Required action -
From the line that contains "ホーム (29, 2566)" through the line that contains "Footwear (1081, 597)", output every line of the listing below exactly and leave out all the rest.

Input records -
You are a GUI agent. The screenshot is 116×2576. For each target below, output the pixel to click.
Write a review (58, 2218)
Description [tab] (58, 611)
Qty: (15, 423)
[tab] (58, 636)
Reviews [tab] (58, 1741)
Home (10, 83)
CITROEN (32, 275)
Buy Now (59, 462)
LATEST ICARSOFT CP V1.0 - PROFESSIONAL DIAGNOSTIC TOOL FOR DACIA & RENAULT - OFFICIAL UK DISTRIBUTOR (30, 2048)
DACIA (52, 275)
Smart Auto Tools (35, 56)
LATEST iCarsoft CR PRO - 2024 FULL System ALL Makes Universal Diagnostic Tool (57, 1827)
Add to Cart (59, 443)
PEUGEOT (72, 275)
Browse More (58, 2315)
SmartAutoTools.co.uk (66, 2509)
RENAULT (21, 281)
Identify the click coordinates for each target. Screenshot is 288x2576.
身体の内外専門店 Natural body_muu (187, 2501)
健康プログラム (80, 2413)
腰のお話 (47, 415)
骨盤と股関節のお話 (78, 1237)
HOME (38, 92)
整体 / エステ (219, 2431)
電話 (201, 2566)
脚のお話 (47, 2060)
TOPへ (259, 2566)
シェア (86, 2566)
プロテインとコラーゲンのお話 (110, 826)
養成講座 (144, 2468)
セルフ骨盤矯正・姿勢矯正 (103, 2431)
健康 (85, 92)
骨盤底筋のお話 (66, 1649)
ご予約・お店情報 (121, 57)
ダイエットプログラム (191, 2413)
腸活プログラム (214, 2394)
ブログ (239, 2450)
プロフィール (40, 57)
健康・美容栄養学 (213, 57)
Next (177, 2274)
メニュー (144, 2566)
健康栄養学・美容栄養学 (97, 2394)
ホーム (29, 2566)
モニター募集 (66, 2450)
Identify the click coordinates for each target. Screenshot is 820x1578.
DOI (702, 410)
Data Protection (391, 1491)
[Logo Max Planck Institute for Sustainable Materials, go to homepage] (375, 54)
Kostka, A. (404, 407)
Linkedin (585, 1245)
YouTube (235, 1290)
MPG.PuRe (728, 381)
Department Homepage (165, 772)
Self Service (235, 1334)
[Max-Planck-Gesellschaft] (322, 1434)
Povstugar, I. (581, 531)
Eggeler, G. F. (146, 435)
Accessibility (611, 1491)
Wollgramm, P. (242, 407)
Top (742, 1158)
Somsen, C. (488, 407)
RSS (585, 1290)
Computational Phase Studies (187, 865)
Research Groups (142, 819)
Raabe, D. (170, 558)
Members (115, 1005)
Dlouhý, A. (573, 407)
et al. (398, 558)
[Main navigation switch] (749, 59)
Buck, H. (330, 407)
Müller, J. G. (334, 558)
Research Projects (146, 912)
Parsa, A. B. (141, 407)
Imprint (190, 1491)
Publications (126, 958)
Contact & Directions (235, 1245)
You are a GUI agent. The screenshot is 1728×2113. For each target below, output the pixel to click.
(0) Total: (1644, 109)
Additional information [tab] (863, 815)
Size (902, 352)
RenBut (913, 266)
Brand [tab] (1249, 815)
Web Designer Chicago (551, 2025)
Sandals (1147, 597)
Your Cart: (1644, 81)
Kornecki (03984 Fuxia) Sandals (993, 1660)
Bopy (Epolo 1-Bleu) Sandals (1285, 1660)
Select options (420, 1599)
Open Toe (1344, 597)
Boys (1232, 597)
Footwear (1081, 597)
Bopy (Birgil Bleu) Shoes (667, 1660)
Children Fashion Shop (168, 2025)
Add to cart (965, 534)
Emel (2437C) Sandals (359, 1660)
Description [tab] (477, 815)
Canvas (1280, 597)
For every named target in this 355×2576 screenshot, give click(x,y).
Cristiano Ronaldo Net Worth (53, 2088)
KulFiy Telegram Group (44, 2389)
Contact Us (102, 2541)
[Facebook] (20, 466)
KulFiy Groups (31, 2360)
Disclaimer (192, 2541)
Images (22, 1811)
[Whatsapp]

Completed task -
ホーム (29, 2566)
モニター募集 (66, 2450)
Identify the click coordinates for each target. Screenshot is 820x1578.
DOI (702, 410)
Data Protection (391, 1491)
[Logo Max Planck Institute for Sustainable Materials, go to homepage] (375, 54)
Kostka, A. (404, 407)
Linkedin (585, 1245)
YouTube (235, 1290)
MPG.PuRe (728, 381)
Department Homepage (165, 772)
Self Service (235, 1334)
[Max-Planck-Gesellschaft] (322, 1434)
Povstugar, I. (581, 531)
Eggeler, G. F. (146, 435)
Accessibility (611, 1491)
Wollgramm, P. (242, 407)
Top (742, 1158)
Somsen, C. (488, 407)
RSS (585, 1290)
Computational Phase Studies (187, 865)
Research Groups (142, 819)
Raabe, D. (170, 558)
Members (115, 1005)
Dlouhý, A. (573, 407)
et al. (398, 558)
[Main navigation switch] (749, 59)
Buck, H. (330, 407)
Müller, J. G. (334, 558)
Research Projects (146, 912)
Parsa, A. B. (141, 407)
Imprint (190, 1491)
Publications (126, 958)
Contact & Directions (235, 1245)
You are a GUI agent. The screenshot is 1728×2113. For each target below, output the pixel to click.
(0) Total: (1644, 109)
Additional information [tab] (863, 815)
Size (902, 352)
RenBut (913, 266)
Brand [tab] (1249, 815)
Web Designer Chicago (551, 2025)
Sandals (1147, 597)
Your Cart: (1644, 81)
Kornecki (03984 Fuxia) Sandals (993, 1660)
Bopy (Epolo 1-Bleu) Sandals (1285, 1660)
Select options (420, 1599)
Open Toe (1344, 597)
Boys (1232, 597)
Footwear (1081, 597)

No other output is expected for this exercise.